**SET PROBLEM A**
Reproduce verbatim the passage of the database thread starting with "Of course when" and going on through "Relational) or extensibility.".

**DOCUMENT**
Debates still rage...
almost to the point of dogmatism.
Many of us still take pride in being able to tune up a database solution, and aspire to join the 1TB club...
For those of us who were around in the industry during the mid to late 80s, it is interesting to think back to a time when vendors of relational database management systems (RDBMS) were struggling to be taken seriously. The line up then was DB2, Ingres, Informix, Oracle and Sybase, and back in those days RDBMS specialists …
The author seems to remember only Sybase.
But the real technology leader was Informix.
Starting with cooked files, SE or Standard Engine was the tank of all databases. It ran and ran well. Sure it had its limitations. But they were mainly OS limitations on how large a file could get.
Yet the databases morphed and exceeded those limitations. (Turbo yielded the use of raw devices) Online was more stable. The Informix rethought the engine in Online 7. (Which is still in use today, a testimony to its engineering.)
Of course when you think Informix, you have to think of Phil White and the "cooking of the books". (Blame that on the Illustra deal) But Phil was a visionary and saw that the future was OR. (Object Relational) or extensibility.

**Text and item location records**

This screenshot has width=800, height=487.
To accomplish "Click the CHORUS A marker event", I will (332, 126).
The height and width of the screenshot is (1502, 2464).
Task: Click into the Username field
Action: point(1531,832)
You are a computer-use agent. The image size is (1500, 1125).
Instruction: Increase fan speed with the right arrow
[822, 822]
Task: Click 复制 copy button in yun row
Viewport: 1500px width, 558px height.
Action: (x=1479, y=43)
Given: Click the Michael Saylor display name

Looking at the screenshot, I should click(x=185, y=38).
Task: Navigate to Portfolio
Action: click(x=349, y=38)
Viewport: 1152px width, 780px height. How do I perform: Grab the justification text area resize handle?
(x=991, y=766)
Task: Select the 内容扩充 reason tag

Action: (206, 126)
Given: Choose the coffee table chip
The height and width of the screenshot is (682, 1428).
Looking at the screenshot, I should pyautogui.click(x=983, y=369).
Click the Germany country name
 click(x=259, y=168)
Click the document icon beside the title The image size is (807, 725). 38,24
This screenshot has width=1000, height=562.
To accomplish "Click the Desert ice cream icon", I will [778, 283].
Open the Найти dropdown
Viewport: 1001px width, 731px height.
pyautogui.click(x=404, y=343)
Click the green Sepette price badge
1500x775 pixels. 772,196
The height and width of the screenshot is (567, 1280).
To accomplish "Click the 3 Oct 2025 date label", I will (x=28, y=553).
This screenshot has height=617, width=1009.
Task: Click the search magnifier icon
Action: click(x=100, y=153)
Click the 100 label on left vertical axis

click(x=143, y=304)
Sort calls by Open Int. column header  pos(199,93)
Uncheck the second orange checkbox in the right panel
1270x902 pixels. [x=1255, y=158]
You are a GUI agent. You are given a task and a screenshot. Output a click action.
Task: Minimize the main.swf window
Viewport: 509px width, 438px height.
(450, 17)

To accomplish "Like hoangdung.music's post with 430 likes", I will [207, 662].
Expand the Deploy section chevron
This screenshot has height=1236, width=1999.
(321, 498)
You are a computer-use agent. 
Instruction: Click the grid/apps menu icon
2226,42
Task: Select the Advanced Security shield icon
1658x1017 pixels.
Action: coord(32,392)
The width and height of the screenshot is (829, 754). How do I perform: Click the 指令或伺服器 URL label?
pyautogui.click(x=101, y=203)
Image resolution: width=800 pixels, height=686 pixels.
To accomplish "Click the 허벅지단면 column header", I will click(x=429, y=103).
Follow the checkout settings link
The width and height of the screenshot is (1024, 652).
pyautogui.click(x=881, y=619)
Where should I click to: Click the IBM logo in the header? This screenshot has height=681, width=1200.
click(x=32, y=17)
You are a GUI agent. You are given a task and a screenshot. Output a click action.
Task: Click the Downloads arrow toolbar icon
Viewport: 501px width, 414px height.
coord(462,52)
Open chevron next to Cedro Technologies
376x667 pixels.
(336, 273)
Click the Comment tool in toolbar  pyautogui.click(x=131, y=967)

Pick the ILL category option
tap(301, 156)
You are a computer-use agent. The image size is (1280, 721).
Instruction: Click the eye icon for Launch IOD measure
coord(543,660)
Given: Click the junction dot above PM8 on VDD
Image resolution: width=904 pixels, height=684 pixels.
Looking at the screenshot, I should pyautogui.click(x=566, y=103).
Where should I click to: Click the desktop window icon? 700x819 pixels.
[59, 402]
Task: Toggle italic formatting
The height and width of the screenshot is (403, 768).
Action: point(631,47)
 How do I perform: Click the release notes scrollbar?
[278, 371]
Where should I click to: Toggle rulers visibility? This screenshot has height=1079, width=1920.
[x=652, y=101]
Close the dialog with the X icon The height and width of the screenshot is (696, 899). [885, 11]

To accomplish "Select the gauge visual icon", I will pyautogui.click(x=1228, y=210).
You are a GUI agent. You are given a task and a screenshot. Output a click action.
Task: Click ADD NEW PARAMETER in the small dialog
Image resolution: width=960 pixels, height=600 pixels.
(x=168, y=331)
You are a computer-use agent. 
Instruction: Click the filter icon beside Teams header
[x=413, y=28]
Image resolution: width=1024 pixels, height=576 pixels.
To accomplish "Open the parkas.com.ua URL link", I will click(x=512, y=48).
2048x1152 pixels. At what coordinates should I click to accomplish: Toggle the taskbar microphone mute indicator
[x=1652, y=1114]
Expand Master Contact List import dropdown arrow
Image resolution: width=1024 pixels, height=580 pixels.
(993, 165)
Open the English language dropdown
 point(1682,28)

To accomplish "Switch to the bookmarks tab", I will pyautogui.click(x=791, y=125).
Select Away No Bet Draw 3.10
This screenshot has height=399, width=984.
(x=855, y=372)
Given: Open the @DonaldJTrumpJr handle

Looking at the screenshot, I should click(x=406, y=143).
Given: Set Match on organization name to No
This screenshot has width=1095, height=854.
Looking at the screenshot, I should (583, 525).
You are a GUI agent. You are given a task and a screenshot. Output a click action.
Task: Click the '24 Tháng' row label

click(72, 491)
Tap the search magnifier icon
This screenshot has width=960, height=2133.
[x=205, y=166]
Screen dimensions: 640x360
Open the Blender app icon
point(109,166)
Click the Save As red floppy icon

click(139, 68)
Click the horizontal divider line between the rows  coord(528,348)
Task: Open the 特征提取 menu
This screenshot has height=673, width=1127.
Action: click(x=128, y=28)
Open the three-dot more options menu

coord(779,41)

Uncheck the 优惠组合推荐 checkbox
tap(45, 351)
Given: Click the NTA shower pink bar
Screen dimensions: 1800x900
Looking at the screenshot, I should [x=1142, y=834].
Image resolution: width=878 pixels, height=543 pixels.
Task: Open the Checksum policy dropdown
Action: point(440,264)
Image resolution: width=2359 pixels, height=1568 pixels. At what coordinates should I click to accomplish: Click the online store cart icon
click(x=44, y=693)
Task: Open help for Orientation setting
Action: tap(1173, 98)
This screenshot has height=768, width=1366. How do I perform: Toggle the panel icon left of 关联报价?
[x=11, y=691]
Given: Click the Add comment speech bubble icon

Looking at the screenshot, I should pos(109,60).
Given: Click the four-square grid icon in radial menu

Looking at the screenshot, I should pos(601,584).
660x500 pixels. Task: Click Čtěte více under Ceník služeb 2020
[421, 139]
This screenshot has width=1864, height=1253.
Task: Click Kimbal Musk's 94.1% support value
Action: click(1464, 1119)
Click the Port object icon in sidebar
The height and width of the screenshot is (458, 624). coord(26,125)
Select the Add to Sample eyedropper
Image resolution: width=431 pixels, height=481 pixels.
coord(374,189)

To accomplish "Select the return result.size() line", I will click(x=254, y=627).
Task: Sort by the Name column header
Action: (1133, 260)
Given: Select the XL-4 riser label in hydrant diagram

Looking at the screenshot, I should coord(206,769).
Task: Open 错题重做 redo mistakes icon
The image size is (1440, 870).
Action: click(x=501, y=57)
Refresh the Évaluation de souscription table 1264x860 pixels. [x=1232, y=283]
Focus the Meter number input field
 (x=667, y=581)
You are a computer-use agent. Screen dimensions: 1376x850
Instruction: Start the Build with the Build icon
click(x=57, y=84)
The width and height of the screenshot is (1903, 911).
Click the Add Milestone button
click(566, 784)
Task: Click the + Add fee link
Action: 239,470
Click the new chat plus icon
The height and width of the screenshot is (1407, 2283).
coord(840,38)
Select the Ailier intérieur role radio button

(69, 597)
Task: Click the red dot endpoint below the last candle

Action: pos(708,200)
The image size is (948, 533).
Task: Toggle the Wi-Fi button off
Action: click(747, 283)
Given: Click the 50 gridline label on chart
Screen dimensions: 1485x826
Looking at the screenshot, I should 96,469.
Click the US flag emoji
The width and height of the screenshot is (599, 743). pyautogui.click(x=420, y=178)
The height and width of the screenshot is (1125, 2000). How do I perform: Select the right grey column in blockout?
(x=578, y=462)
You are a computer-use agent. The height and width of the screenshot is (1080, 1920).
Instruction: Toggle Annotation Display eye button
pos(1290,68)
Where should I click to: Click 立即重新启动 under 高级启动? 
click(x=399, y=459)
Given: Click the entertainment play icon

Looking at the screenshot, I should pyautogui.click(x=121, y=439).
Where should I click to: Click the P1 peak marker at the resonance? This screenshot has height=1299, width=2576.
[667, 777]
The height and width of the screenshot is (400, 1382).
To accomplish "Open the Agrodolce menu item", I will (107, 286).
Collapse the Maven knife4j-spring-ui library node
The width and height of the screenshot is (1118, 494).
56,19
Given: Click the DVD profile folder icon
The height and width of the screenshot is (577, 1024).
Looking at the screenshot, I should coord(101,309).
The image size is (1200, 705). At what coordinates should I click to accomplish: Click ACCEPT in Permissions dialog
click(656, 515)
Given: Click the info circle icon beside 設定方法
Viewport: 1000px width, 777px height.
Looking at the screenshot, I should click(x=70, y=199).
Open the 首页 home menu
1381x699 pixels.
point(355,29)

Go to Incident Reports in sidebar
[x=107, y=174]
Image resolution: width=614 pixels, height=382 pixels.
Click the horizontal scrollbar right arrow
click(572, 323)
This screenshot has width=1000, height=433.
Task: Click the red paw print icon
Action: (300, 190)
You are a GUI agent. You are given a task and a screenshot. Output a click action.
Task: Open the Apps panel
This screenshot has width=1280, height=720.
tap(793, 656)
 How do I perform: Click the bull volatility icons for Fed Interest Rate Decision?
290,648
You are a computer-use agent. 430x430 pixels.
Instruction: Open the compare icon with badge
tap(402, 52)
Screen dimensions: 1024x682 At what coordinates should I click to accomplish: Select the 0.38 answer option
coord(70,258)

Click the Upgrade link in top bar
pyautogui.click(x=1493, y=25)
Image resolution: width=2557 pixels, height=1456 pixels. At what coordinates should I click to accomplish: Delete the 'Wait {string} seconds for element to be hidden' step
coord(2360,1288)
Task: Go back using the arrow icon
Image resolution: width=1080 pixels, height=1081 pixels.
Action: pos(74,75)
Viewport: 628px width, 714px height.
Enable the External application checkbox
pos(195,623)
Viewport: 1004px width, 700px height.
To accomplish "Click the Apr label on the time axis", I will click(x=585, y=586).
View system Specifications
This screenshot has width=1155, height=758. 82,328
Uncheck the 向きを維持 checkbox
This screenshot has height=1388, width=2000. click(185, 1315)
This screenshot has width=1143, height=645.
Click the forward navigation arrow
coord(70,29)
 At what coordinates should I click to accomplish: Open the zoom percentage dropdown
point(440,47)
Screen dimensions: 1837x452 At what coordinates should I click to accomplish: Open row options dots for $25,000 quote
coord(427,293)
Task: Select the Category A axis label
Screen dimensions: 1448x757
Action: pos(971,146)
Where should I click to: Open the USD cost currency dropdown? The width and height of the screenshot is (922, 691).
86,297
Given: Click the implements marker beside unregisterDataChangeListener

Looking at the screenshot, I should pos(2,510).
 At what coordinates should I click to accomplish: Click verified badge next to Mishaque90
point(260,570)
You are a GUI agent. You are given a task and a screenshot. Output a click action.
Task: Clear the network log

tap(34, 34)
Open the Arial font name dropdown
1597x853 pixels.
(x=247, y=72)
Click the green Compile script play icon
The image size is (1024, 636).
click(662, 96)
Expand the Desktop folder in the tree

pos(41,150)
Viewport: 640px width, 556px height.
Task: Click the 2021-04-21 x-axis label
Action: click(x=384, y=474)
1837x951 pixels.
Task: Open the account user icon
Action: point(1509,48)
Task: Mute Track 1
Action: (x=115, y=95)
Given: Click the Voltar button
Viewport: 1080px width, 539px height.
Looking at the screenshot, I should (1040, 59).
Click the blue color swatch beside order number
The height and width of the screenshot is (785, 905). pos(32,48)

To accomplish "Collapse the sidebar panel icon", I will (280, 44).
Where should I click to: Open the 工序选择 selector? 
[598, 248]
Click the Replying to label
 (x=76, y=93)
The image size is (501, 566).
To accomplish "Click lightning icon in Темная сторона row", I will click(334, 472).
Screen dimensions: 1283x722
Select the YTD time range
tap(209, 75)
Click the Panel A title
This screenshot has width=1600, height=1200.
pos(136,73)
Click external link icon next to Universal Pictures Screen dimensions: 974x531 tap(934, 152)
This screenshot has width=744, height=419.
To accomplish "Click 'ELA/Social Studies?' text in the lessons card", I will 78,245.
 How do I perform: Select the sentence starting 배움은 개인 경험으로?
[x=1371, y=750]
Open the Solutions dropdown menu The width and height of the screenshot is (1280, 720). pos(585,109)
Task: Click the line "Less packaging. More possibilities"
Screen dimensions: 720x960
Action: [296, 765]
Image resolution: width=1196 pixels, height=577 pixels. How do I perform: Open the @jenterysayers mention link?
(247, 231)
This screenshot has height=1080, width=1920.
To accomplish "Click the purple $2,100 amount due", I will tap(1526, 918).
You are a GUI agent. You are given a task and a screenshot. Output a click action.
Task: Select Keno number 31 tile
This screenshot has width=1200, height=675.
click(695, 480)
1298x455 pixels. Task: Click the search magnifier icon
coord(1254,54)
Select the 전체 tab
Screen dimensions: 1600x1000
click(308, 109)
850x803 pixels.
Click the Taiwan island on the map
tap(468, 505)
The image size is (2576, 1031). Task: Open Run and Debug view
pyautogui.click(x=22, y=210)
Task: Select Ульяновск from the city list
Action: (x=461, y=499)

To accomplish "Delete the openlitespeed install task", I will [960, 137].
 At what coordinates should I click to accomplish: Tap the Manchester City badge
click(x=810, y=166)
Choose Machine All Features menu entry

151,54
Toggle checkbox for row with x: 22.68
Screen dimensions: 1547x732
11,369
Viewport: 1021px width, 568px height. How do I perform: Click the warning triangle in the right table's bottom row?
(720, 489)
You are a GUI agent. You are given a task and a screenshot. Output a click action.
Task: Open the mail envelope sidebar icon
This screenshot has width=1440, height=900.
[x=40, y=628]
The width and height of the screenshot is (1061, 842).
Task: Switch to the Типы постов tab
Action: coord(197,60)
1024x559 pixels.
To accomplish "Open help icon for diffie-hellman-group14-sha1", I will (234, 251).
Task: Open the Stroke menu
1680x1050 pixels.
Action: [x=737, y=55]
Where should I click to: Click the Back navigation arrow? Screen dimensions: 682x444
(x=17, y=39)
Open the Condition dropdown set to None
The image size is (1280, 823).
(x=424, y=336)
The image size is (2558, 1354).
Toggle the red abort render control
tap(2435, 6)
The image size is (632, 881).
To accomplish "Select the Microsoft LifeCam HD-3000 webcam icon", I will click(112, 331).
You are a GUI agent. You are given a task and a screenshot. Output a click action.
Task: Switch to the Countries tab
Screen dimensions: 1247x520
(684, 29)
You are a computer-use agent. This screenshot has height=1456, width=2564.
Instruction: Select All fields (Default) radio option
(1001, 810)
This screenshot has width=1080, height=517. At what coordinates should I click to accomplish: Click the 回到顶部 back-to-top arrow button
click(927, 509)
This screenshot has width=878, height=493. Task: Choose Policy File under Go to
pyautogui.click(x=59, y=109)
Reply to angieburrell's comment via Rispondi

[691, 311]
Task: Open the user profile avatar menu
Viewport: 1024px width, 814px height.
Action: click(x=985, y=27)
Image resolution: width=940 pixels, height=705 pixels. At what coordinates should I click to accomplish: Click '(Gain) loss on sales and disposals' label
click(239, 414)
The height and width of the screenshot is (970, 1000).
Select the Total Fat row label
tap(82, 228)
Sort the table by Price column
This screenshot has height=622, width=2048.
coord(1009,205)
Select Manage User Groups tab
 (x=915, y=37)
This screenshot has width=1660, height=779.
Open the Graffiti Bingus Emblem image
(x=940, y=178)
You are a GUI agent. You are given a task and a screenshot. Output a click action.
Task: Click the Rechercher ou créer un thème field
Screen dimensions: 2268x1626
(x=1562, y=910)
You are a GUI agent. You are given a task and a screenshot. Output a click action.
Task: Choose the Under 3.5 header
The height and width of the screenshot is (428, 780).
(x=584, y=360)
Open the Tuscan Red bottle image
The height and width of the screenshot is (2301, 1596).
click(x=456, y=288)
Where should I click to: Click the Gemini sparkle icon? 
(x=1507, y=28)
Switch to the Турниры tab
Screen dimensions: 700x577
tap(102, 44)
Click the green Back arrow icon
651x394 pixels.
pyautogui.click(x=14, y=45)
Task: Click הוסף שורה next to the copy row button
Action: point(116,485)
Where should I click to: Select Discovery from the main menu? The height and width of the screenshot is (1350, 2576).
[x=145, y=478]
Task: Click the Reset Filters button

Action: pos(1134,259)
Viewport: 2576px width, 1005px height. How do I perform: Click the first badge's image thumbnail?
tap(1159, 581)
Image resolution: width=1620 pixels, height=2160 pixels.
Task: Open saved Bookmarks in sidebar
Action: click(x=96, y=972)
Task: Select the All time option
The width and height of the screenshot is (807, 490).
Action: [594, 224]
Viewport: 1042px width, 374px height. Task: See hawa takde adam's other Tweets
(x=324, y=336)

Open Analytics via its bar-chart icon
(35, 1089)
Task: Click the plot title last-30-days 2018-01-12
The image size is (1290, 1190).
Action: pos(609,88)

**SET PROBLEM B**
Present the lines of the records starting with the line with "Open the Condition dropdown set to None" and going on through the line with "tap(2435, 6)" as a Markdown table with the columns Row and Line, leaving out blank lines.

**EXERCISE SOLUTION A**
Of course when you think Informix, you have to think of Phil White and the "cooking of the books". (Blame that on the Illustra deal) But Phil was a visionary and saw that the future was OR. (Object Relational) or extensibility.

**EXERCISE SOLUTION B**
| Row | Line |
|---|---|
| 1 | Open the Condition dropdown set to None |
| 2 | The image size is (1280, 823). |
| 3 | (x=424, y=336) |
| 4 | The image size is (2558, 1354). |
| 5 | Toggle the red abort render control |
| 6 | tap(2435, 6) |